# Set exercise 1:
Reproduce the passage of the PageRank page from "The iterative update" up to and including "factor (default 0.85).", with "damping factor" swapped out for "decay factor".
# Set exercise 2:
According to the PageRank page, what are dangling nodes?
# Set exercise 3:
Go on with the PageRank page from the point where it stops.

# Document extract:
# Page Rank 
##### Authors: Chiara Frizzarin, Leonardo Gusson, Luca Rao
_____
Power Iteration implementation with with Sparse matrix moltiplication

## Helper function
Used to identify the running hardware and load corresponding libraries

In [60]:
import sys
import platform 
import scipy.sparse as sp
import numpy as np 


def get_platform():
    """
    Detects hardware in use and returns (platform_name, library_to_use).
    """
    if sys.platform == "darwin" and platform.processor() == "arm":
        try:
            import mlx.core as mx
            return "mlx", mx
        except ImportError:
            pass
    try:
        import torch
        if torch.cuda.is_available():
            return "gpu", torch
    except ImportError:
        pass
    return "cpu", np

___

## Main Function

To efficiently compute PageRank we implemented a custom version of the Power Method. 
This implementation uses sparse matrix operations to enable hardware acceleration (GPU/MLX) and handles **dangling nodes** (nodes with no outgoing edges) to ensure numerical stability.

####  Mathematical Formulation

We implement the algebraic formulation of PageRank where the score vector $\mathbf{r}$ is the stationary distribution of a modified Markov chain.

The standard transition calculation is adjusted to account for "leaked" probability mass from dangling nodes (sinks). Instead of constructing a dense stochastic matrix, we use a rank-one update strategy (to use sparse matrix). 
The iterative update rule implemented in our code is:

$$
\mathbf{r}_{next} = \alpha \mathbf{P}^T \mathbf{r} + (\alpha \cdot \text{sink\_mass} + (1-\alpha)) \mathbf{v}
$$

Where the variables correspond to:

* $\mathbf{r}$ (Code: `pr`): The PageRank vector at the current iteration.
* $\mathbf{r}_{next}$ (Code: `pr_next`): The updated PageRank vector for the next iteration.
* $\alpha$ (Code: `alpha`): The damping factor (default 0.85).
* $\mathbf{P}^T$ (Code: `P_matrix`): The transpose of the row-normalized adjacency matrix. This is stored as a sparse matrix (CSC/COO) to optimize memory. It represents the probability flow from non-dangling nodes.

# Supplied information:
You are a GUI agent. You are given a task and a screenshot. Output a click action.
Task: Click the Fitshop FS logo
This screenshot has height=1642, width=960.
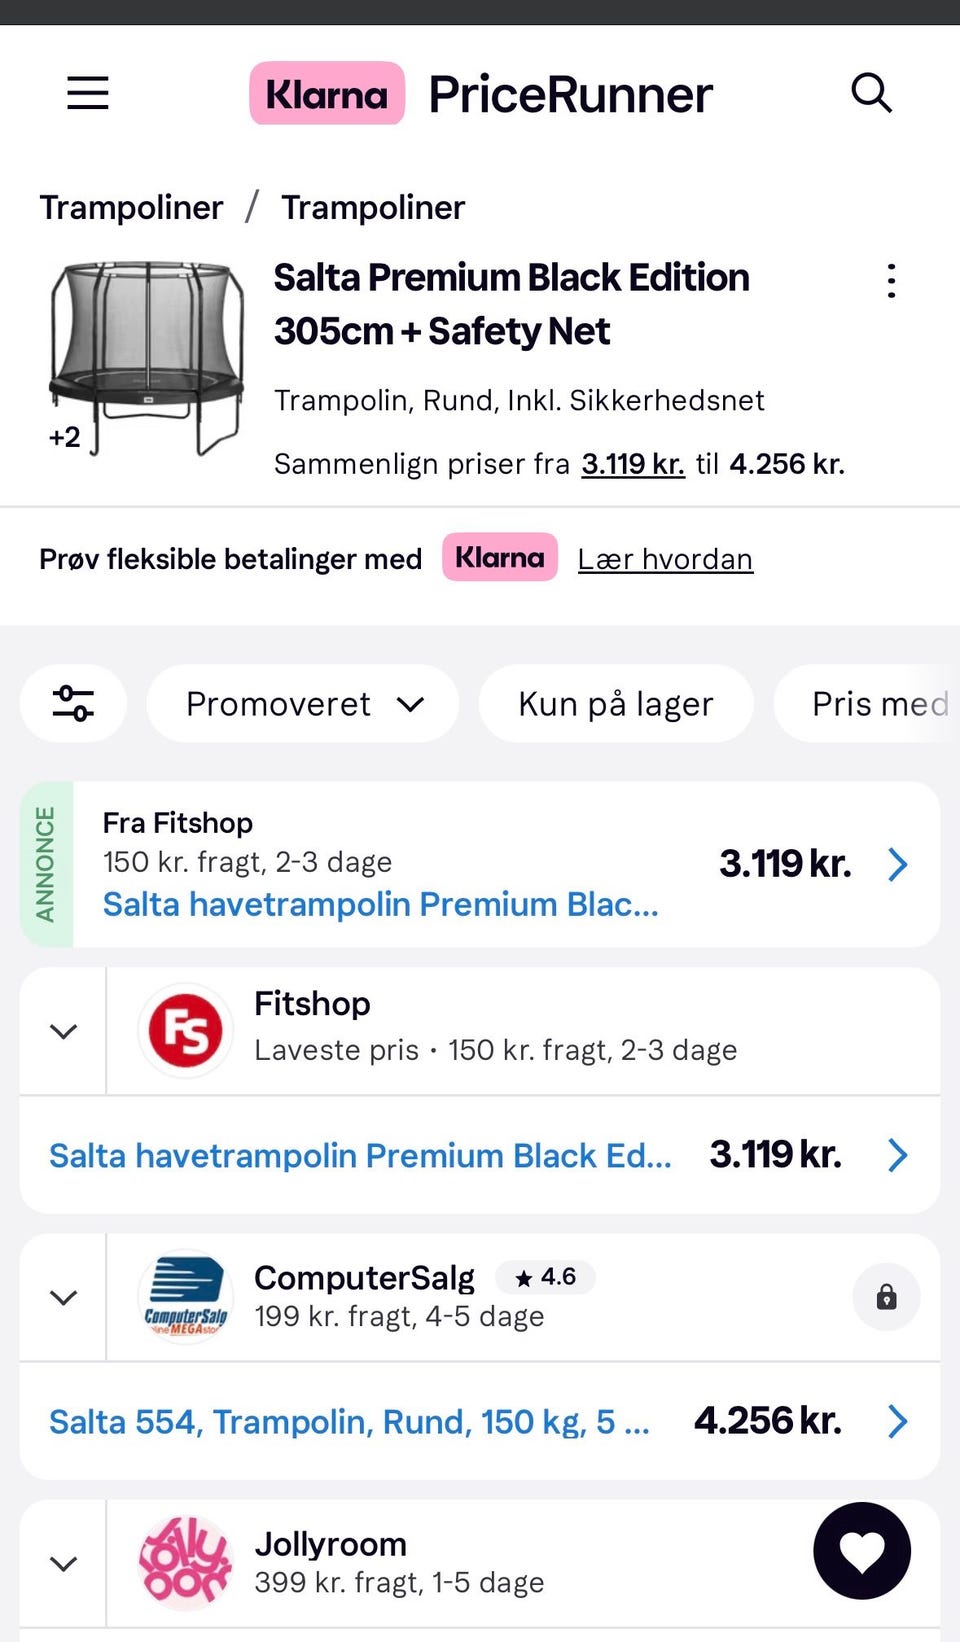185,1031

# Final result 1:
The iterative update rule implemented in our code is:

$$
\mathbf{r}_{next} = \alpha \mathbf{P}^T \mathbf{r} + (\alpha \cdot \text{sink\_mass} + (1-\alpha)) \mathbf{v}
$$

Where the variables correspond to:

* $\mathbf{r}$ (Code: `pr`): The PageRank vector at the current iteration.
* $\mathbf{r}_{next}$ (Code: `pr_next`): The updated PageRank vector for the next iteration.
* $\alpha$ (Code: `alpha`): The decay factor (default 0.85).

# Final result 2:
Nodes with no outgoing edges.

# Final result 3:
* $\text{sink\_mass}$ (Code: `sink_mass`): The scalar sum of the current PageRank scores of all dangling nodes ($\sum_{j \in \text{sinks}} r_j$). This represents the total probability mass that "enters" a sink and must be redistributed.
* $\mathbf{v}$ (Code: `teleport_v`): The teleportation vector, representing the probability of jumping to any specific node. In our implementation, `teleport_v` stores the constant term $\frac{1-\alpha}{N}$.


In [61]:
def get_pagerank (G, alpha = 0.85, tol= 1e-5, max_iter =1000, force_cpu = False):
    '''
    Compute PageRank Score usign Power iteration method

    Args:  
        G           is the loaded largest connected component of the graph (loaded pickle file)
        alpha       (dumping factor)the probability that a random surfer continues clicking on links rather than jumping to a random page
        tol         (tolerance) determines when the iterative calculation stops (how little the new score vector should change from the 
                    previus computation to determine we have a solution)
        max_iter    maximum number of iteration (default = 1000)
        force_cpu   is a flag to force computation on cpu ignoring platform (ignore mlx or gpu)
    
    Returns:
        a standard Python dictionary where:
        - Keys (node_labels): node identifiers  (ASIN strings like '0827229534')
        - Values (final_ranks): the computed PageRank scores (floats)
    '''
    
    # Extract Adjacency Matrix
    if hasattr(G, 'adjacency'):
        node_labels = list(G.nodes())
        # Convert to Scipy CSC matrix 
        adj = nx.to_scipy_sparse_array(G, format='csc', dtype=np.float32)
    else:
        adj = G.tocsc()
        node_labels = list(range(adj.shape))
    
    #number of nodes 
    n_nodes = adj.shape[0]
    
    if __name__ == "__main__":
        display(n_nodes)
    
    #we now can calcualate the out degree of each node (that given the adjaceny matrix 
    # is simply the sum along colums )âˆš
    out_degrees = np.array(adj.sum(axis=1)).flatten()
    is_sink = (out_degrees == 0)                 #another check if a node is a sink
    
    # Normalize transition probabilities: P_ij = 1 / out_degree(j) (ignoring sinks)
    norm_out_degrees = np.where(is_sink, 1.0, out_degrees)
    adj.data = adj.data / norm_out_degrees[np.repeat(np.arange(n_nodes), np.diff(adj.indptr))]
    
    if not force_cpu: 
        platform_name, engine = get_platform()
        print(platform_name)
    else:
        platform_name = 'cpu'
        print("Forcing CPU computing")
    
    
    P_matrix = adj.T.tocsc()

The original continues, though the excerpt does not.